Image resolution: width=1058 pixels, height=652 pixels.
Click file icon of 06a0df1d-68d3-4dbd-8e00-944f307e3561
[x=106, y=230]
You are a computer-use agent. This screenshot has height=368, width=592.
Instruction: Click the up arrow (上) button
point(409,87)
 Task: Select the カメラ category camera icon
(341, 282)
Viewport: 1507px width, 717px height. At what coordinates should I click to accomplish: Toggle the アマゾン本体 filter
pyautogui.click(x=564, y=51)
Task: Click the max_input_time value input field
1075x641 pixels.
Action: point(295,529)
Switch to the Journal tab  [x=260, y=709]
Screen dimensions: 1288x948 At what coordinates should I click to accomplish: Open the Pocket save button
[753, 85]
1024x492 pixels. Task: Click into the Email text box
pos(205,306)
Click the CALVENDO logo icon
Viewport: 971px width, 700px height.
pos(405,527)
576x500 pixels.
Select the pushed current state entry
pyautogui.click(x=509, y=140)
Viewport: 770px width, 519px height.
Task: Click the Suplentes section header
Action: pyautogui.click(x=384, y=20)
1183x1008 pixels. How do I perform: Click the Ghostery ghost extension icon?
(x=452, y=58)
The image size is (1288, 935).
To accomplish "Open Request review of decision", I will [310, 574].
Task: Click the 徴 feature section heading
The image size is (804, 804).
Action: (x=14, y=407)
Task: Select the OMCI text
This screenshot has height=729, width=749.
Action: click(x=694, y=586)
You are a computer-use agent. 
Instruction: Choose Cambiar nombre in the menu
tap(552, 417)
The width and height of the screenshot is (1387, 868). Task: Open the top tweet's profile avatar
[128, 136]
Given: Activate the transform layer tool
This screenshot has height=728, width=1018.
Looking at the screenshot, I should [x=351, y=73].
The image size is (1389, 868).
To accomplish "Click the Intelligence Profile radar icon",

-=-=-

TASK BRIEF:
Locate every line in the records above that contains the word "Select" with the same capitalization, and copy each of those lines.

TASK SOLUTION:
 Task: Select the カメラ category camera icon
Select the pushed current state entry
Task: Select the OMCI text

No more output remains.